■ What the task requires: Find every line below with "Choose" in it and give only how many there are.

■ Stored dataset items:
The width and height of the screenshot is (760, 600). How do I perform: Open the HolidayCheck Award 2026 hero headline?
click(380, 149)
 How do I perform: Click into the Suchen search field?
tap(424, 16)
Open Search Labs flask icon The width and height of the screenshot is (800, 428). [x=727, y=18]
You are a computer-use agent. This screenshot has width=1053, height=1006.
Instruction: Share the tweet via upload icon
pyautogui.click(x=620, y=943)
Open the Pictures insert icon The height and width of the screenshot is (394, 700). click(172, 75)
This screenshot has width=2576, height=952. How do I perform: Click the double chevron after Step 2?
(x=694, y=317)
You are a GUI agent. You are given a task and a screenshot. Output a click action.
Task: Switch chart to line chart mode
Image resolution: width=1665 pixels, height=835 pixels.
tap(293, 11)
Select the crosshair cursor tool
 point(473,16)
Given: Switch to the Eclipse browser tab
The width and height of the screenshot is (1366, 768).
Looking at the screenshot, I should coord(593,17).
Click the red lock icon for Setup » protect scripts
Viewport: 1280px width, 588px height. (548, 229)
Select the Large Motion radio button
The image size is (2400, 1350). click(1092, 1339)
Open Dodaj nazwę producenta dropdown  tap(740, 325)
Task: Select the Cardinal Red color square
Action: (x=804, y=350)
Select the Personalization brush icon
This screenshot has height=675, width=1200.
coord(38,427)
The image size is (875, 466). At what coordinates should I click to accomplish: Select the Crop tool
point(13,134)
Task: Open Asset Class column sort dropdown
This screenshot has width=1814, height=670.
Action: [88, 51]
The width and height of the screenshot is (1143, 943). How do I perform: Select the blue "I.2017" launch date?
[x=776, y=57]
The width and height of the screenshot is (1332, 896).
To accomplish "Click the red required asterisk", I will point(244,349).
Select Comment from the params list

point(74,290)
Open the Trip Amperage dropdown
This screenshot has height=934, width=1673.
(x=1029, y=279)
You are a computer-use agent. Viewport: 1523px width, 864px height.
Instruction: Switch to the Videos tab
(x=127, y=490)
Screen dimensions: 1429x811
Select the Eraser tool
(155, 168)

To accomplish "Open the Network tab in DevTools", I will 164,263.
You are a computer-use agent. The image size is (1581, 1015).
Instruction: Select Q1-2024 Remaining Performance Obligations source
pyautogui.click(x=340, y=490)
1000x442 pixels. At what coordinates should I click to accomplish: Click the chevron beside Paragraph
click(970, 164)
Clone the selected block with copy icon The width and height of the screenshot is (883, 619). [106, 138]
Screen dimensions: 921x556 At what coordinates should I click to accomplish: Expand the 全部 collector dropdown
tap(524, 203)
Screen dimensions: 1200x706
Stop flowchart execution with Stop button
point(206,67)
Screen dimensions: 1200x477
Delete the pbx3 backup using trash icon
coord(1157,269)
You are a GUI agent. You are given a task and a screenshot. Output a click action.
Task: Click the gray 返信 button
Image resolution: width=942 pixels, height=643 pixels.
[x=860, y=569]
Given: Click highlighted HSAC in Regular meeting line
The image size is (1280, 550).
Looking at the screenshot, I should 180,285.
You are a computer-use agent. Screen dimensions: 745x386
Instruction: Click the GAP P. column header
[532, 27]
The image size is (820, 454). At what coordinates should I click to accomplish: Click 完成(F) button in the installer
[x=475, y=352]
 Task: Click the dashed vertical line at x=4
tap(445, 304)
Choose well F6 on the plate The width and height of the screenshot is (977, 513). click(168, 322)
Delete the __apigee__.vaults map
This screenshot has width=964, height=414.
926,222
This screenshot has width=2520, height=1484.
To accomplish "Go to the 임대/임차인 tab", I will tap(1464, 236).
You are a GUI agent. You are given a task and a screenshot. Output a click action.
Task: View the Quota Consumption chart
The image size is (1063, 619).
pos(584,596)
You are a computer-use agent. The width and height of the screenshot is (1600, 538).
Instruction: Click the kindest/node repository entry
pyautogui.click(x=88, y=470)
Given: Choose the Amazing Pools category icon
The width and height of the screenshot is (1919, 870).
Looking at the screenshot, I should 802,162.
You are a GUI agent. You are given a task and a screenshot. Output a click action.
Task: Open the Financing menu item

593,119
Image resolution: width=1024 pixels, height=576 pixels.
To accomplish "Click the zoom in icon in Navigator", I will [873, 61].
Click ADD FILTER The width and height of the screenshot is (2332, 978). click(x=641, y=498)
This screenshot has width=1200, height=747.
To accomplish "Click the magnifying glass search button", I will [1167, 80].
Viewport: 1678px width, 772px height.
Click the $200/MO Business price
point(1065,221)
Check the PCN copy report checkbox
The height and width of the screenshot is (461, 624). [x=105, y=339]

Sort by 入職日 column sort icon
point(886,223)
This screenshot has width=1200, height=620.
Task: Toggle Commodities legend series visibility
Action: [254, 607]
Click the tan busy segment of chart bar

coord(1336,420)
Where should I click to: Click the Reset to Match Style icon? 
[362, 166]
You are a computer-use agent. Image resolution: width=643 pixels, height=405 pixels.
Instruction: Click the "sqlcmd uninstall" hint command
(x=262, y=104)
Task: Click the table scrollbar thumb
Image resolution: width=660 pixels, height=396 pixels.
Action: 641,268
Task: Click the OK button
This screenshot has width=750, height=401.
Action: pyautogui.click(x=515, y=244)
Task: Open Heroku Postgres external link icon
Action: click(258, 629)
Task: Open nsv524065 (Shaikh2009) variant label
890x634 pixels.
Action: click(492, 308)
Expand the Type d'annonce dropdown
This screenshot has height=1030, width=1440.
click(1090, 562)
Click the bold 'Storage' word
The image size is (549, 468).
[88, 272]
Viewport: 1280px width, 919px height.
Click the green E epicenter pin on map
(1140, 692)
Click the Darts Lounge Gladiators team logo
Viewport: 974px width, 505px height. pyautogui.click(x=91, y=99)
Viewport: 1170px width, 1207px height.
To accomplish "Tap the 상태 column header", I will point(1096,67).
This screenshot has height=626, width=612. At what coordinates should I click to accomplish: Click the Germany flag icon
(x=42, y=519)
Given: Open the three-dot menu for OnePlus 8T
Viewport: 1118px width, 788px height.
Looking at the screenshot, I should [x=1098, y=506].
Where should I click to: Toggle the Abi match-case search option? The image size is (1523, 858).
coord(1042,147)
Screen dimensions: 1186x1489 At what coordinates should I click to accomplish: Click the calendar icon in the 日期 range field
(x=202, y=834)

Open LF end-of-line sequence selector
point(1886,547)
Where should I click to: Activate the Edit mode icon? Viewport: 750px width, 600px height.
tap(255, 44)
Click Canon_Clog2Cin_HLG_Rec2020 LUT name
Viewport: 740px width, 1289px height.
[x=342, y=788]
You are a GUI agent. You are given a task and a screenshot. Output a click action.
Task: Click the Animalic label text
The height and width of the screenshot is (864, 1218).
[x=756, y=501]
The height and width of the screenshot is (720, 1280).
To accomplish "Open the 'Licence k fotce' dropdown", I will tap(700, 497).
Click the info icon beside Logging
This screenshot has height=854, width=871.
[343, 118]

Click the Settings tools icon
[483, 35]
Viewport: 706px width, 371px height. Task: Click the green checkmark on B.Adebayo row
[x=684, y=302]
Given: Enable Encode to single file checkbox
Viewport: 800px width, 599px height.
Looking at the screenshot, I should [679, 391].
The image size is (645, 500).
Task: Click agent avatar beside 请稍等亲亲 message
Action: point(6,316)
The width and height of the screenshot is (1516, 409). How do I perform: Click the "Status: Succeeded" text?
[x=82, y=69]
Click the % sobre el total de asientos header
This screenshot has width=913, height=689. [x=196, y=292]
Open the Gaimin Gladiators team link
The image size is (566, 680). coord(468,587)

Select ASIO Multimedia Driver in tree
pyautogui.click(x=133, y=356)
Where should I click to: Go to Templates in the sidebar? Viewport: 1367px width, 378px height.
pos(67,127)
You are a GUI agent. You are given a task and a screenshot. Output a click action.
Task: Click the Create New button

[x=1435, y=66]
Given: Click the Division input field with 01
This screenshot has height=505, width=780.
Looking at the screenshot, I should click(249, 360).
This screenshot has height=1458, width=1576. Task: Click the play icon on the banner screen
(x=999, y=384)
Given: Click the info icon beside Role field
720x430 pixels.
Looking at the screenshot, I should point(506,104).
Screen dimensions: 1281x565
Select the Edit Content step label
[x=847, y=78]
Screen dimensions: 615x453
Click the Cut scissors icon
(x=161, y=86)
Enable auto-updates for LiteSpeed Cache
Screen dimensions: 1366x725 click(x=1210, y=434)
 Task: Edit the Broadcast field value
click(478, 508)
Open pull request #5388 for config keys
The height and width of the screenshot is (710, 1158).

■ Solution to this problem: 2